Physics hopes to get lucky @jonmbutterworth @CERN @TheRegister

Been debating this Register article shared by @jonmbutterworth, with others over on Facebook. As an engineer in the information management domain, I’m obviously very interested in and impressed by the IT challenge here.

100 Peta-Bytes so far,
27 PB in the past year, and
400 PB per year by 2023

Once collected, the possibilities for massively modular and parallel collaborative analysis, and alternative (say) neural network analyses, etc, … the sky’s the limit if the IT architecture supports it – hence the article. But of course that doesn’t make it “intelligent”. A human mind processes huge amounts of raw data daily, but it doesn’t store it as is, for later analysis. It is processed starting in real time experience with inferences, compressions, associations, and continues to be shuffled and re-shuffled between the conscious and subconscious and new associations thereafter. Refining the “remembered” world model we hold. But that’s not the really interesting thing here.
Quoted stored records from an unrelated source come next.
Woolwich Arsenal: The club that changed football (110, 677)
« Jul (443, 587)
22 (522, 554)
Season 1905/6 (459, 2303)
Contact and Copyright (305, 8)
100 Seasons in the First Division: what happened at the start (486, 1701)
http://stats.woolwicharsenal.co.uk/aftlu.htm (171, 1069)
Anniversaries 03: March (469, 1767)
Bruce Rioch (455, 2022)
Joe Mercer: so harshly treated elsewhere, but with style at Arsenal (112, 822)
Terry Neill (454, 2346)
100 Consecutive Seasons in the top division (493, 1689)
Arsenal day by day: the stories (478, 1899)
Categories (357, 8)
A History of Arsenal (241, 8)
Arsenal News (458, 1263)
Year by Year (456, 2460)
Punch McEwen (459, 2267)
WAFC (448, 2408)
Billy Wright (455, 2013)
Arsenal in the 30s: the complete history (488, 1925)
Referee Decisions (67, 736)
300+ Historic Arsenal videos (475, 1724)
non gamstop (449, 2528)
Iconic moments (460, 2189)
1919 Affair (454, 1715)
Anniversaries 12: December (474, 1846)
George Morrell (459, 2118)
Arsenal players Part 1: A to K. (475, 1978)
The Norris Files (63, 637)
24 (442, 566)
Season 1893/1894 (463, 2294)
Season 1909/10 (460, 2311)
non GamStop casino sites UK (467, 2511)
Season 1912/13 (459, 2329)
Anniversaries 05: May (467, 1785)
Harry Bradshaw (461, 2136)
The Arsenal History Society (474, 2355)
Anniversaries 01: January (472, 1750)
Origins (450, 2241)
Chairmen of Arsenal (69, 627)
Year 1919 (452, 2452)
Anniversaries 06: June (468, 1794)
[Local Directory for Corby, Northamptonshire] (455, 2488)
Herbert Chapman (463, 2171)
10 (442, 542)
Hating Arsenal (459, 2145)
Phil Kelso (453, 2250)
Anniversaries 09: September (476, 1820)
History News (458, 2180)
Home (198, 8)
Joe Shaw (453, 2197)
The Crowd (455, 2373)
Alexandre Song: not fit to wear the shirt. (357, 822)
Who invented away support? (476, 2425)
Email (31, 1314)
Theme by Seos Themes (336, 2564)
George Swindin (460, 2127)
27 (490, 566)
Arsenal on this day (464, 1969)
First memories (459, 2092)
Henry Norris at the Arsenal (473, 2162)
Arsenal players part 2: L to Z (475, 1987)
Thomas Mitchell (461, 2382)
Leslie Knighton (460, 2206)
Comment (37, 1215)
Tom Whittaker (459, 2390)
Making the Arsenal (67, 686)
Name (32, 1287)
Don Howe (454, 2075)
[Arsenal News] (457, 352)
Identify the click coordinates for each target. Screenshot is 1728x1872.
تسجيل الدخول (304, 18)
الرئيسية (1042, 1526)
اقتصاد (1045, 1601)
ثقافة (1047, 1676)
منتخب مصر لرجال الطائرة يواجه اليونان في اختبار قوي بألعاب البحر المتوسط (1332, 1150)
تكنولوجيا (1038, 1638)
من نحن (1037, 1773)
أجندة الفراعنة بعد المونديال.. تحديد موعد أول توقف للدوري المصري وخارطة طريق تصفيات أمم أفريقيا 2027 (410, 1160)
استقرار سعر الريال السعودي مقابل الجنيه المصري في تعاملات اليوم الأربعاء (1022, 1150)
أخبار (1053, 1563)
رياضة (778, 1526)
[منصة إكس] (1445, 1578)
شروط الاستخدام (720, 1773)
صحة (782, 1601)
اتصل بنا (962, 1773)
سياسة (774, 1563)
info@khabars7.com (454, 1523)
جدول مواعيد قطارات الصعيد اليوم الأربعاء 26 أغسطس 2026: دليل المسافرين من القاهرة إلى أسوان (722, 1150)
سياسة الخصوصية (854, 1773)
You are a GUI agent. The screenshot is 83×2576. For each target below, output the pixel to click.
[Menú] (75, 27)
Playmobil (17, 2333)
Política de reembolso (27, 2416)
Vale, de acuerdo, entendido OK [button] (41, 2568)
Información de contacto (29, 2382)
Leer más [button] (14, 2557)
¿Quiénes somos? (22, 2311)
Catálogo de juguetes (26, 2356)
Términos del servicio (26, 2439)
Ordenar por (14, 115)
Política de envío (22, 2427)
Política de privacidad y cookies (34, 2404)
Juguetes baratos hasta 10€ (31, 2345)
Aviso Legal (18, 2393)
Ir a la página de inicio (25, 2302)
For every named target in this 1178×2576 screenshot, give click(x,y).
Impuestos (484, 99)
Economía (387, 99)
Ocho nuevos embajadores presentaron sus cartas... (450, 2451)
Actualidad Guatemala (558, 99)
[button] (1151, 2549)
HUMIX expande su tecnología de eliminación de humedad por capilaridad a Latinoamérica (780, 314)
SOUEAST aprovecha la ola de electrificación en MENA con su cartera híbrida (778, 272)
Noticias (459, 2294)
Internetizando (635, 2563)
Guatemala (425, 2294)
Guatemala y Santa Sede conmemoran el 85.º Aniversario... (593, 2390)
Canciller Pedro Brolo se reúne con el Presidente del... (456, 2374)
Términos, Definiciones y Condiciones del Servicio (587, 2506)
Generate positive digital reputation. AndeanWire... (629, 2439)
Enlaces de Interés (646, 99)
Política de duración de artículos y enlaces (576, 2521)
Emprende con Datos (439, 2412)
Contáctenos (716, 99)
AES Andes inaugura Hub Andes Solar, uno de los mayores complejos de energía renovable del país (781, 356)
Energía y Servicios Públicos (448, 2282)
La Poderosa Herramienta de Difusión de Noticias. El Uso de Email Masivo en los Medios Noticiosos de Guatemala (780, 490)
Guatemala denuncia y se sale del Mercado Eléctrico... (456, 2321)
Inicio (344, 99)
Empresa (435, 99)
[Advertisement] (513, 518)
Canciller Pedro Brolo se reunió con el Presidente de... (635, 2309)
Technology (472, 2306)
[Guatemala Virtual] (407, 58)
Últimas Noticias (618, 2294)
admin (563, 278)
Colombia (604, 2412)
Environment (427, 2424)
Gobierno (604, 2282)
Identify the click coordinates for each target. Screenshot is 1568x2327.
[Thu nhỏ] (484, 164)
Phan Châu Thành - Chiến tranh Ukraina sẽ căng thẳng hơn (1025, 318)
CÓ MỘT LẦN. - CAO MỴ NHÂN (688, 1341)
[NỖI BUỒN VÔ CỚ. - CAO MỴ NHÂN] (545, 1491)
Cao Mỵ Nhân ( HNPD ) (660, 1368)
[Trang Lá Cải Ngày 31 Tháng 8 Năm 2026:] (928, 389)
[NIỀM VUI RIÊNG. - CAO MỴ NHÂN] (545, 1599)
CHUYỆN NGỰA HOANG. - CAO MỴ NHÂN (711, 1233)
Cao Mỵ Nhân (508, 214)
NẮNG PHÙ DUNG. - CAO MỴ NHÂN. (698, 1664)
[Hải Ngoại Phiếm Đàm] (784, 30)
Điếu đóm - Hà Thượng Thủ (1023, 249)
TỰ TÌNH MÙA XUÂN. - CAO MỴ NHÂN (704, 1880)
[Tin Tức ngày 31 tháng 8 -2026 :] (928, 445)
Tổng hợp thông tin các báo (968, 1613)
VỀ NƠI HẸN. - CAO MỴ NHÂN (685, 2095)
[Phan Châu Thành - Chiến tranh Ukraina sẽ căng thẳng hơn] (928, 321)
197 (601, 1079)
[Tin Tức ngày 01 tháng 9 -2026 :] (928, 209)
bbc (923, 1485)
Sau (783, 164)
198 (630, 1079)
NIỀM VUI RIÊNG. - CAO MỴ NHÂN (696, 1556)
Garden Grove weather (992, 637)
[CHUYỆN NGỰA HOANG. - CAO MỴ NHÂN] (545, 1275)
What is interesting is what this says about CERN / LHC / ATLAS Physics. Firstly it says nothing directly. It’s about an area of spin-off technology – unrelated to the particle physics – that benefits mutually from CERN needing it. (Think space-race and Teflon-coated pans.) But secondly, what it seems to suggest is something like this:

“We have so little understanding of how our physical theories explain reality, that we can’t decide in advance what we’re really looking for, so we’ll up the sample rate, record as much as we can, post analyse it, and hope we get lucky.”

And of course we will get lucky – some interesting and significant patterns will be found, interpreted and related to some aspects of the developing physical model. But this doesn’t change the basic point, that the physics is a long way from being completely explanatory of reality in these areas.